Maybach Music Group/WMG
For the most part, Rick Ross does make good on his word when it comes to putting out LPs, whether it’s his own, or compilations from his collective, MMG. With Wale’s Ambition approaching gold and Meek Mill’s buzz louder than ever, Ross deemed it appropriate to position his Warner-distributed label for another winning season by dropping a second installment of the popular Self Made compilation series, which welcomes new labelmates Stalley & Omarion. Missing here is last year’s MMG rookie and first lady, Teedra Moses, but truthfully, her presence was barely felt on the last one, so perhaps there are unique plans for her. At any rate, Volume 2 is here, as promised. How does it sound? Well…

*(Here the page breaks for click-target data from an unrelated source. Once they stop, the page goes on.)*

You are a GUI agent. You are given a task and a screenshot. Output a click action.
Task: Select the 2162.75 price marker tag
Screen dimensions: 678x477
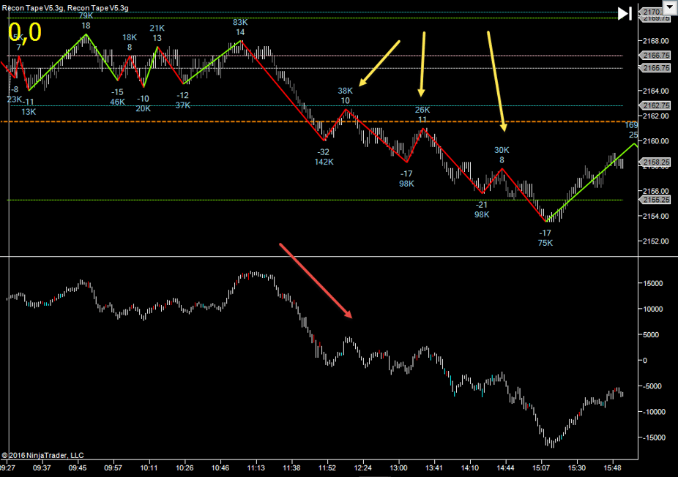coord(656,105)
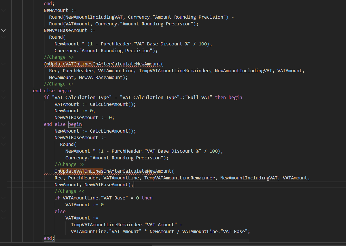Click the first '//Change >>' comment
346x246 pixels.
(x=58, y=57)
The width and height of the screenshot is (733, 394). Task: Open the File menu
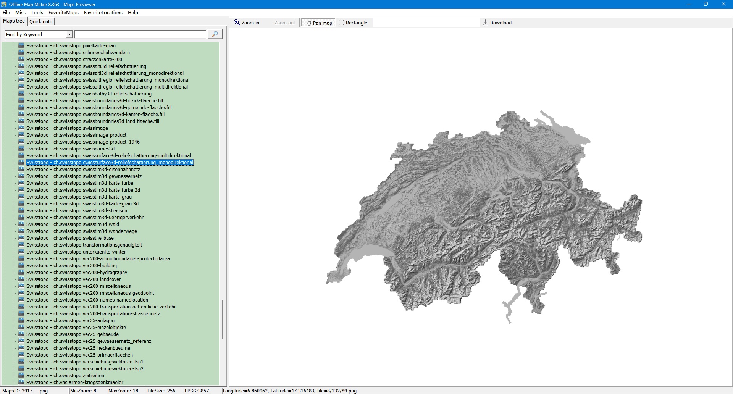tap(6, 13)
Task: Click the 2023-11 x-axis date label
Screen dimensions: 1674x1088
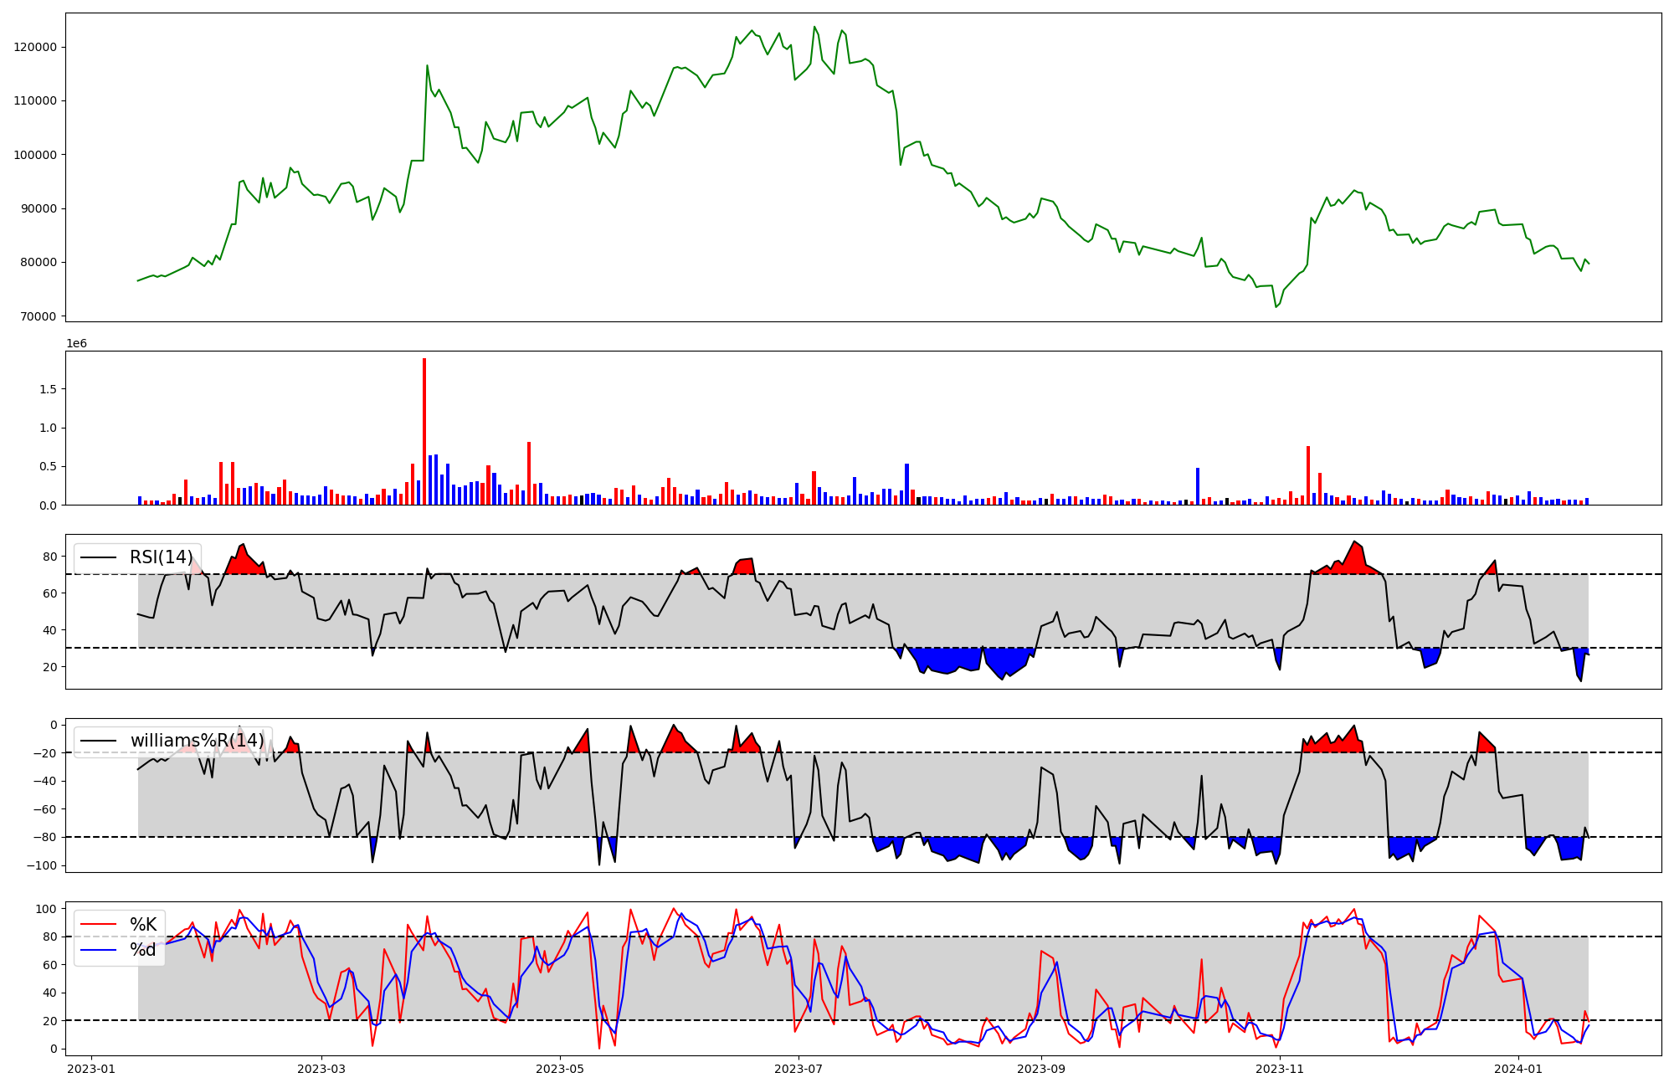Action: point(1280,1069)
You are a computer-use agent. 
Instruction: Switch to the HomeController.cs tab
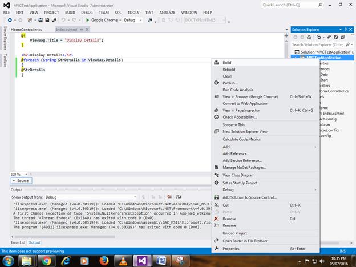pos(27,29)
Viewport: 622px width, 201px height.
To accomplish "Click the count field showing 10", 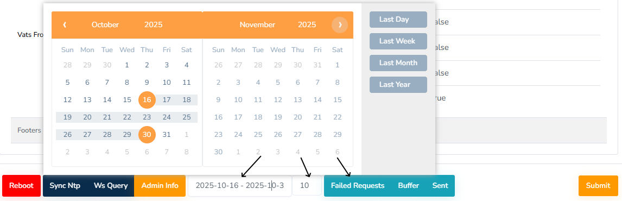I will point(307,185).
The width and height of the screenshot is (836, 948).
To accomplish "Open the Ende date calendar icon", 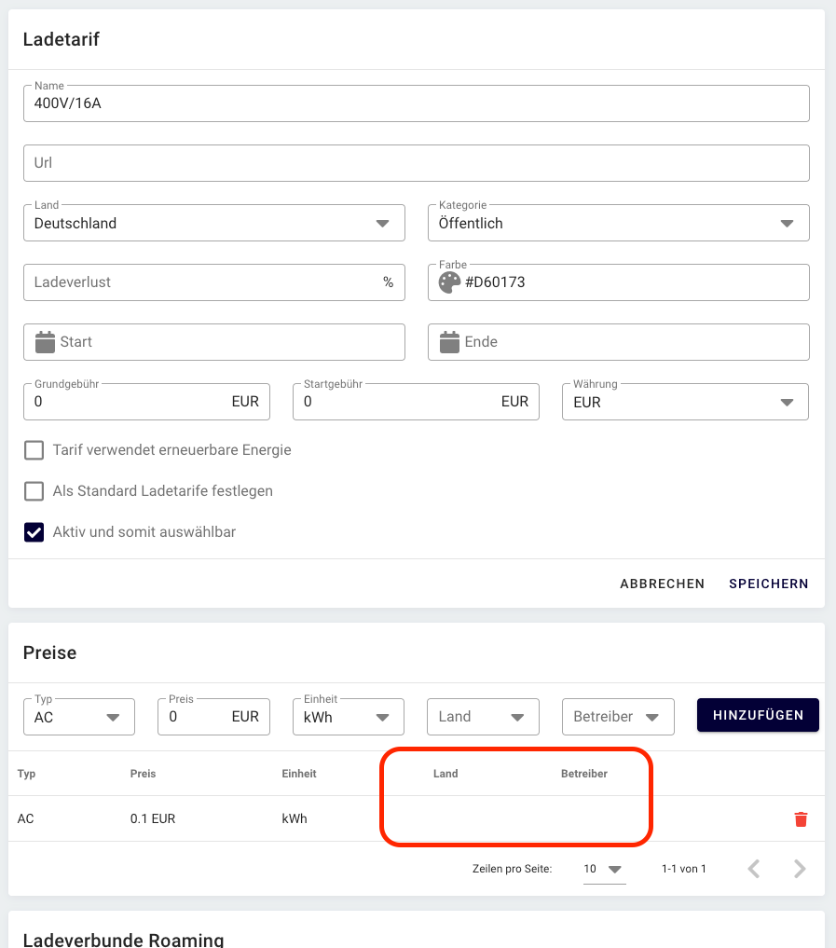I will (449, 341).
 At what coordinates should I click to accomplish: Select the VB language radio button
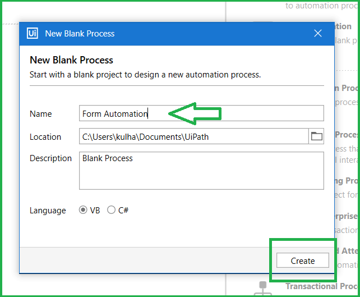tap(84, 211)
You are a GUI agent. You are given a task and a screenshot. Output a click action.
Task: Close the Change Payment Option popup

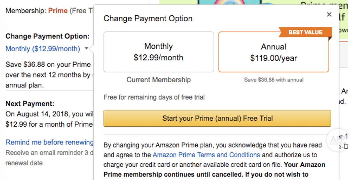(329, 15)
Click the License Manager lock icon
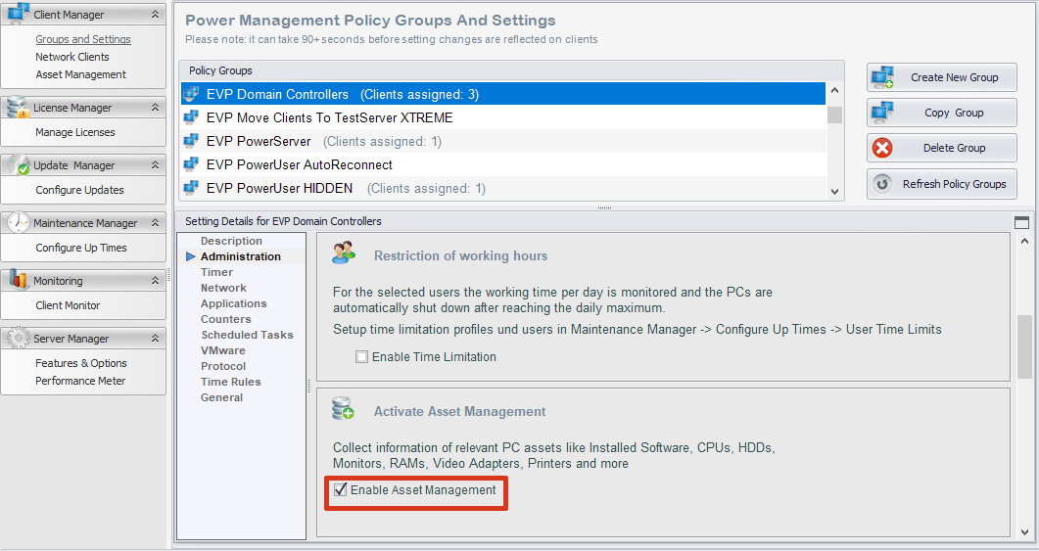The width and height of the screenshot is (1039, 551). [x=18, y=108]
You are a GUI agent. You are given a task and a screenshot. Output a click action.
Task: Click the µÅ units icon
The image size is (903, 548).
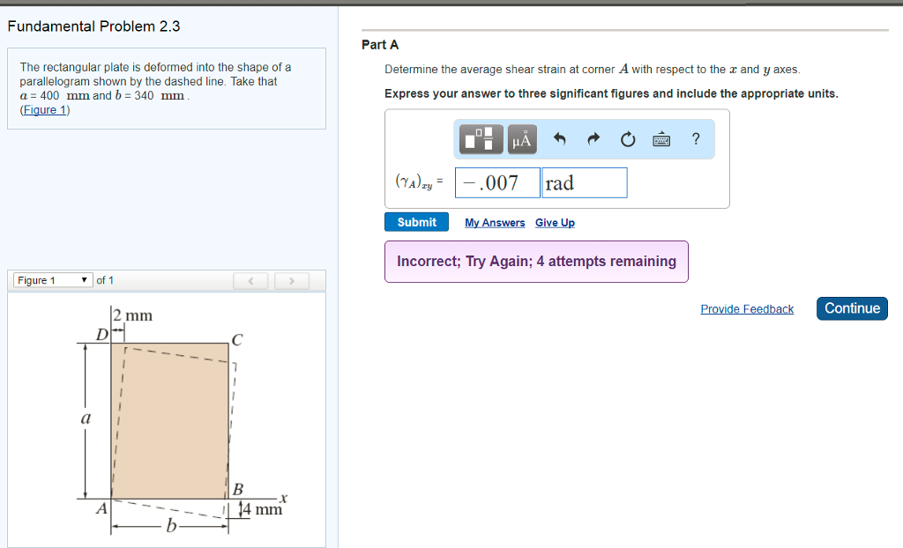[519, 138]
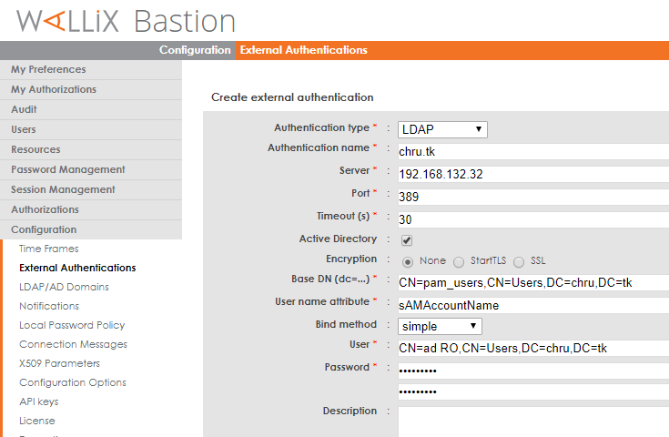Click the Authentication name field
Image resolution: width=669 pixels, height=437 pixels.
(532, 151)
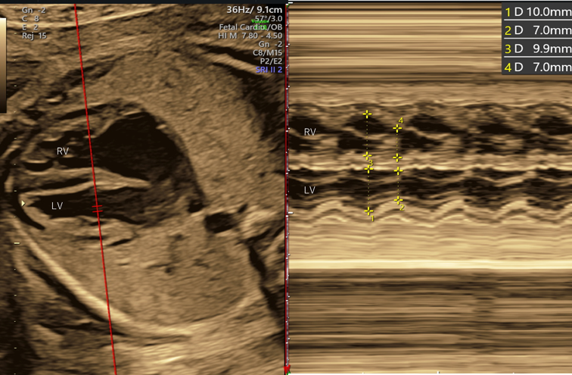Click the LV label on the M-mode trace
The height and width of the screenshot is (375, 572).
[309, 189]
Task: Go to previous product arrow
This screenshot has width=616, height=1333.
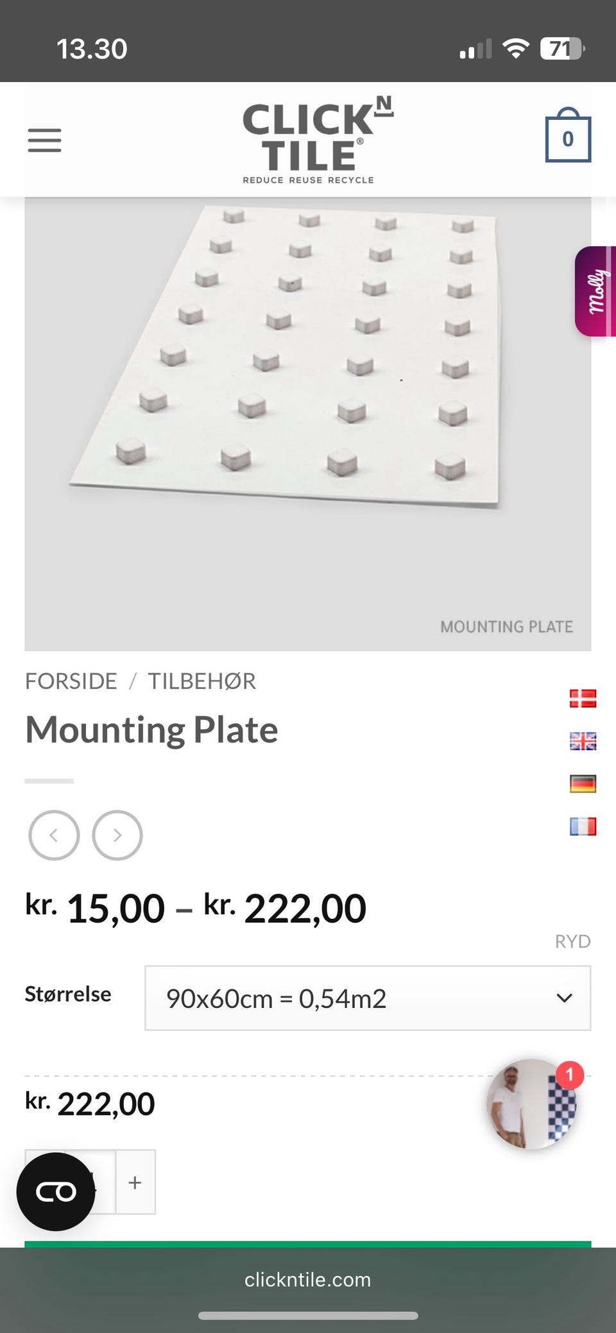Action: (54, 835)
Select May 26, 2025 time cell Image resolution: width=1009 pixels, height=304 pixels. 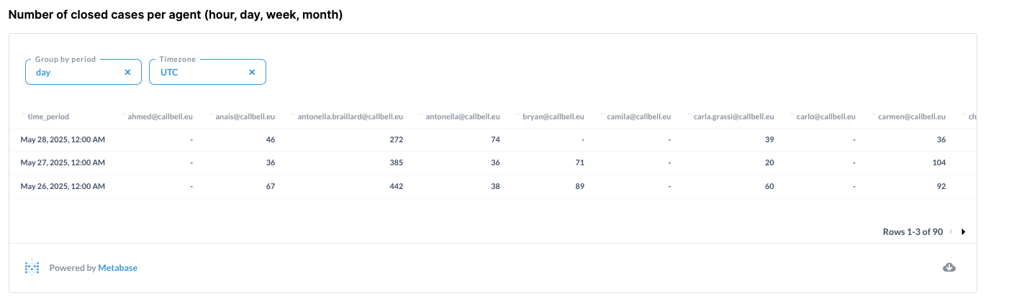pos(63,186)
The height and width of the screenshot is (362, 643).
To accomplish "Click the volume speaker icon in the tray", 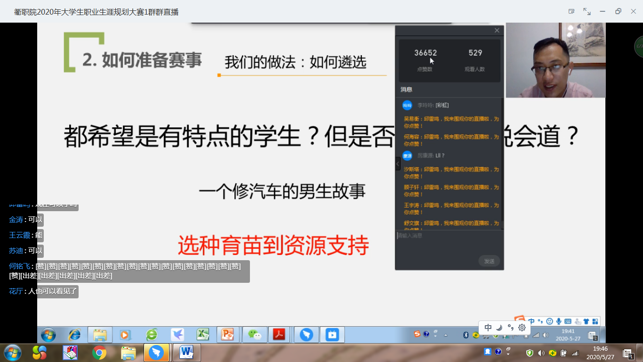I will click(x=541, y=353).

The LP starts with “Power Circle,” an 8 minute posse cut that goes hard, especially since it features a verse from West Coast upstart Kendrick Lamar. Now, to kick a label compilation off with a posse cut from the label’s MCs was a great idea. However, to feature an outsider like Kendrick Lamar, who seems to have made it his short-term career goal to own every song he’s a featured guest on, was a bad idea. Great cut, though. Omarion’s debut on “This Thing of Ours” shows that he can make a comfortable home on the MMG roster, but this cut isn’t as strong as it could be, until Nas steps in and saves (and steals) the show. Stalley and Rozay’s “Fountain of Youth” is dope, as Stalley spits bars that validates his Twitter rant from a few weeks ago. “Bag of Money” with Meek Mill, Wale and Rozay, is definitely a highlight, but it’s been out for a second so it feels stale among all the unheard material. Omarion, aka Maybach O, goes for his on “Let’s Talk,” and it’s not bad at all, and the slick Biggie vocal sample gives his smash hit potential. The real surprise here, is Gunplay’s contributions. Aside from being the second best rapper on “Power Circle,” his “Black on Black” featuring Bun B just might be the sleeper hit of the summer. The closer, the T.I. featured “Bury Me A G” is strong, but it’s gravy, really, because at this point, the rest of the LP should have been satisfying enough.
Overall, the LP doesn’t hit as hard as its predecessor, and nothing here breaks any new ground, but it’s still dope. Add Vol. 2 to Ross’s winning resume, as it sets up the roster for another successful year. It’s now up to the individual artists to get into the lab and put together LPs that proves they deserve a spot on the elite MMG roster.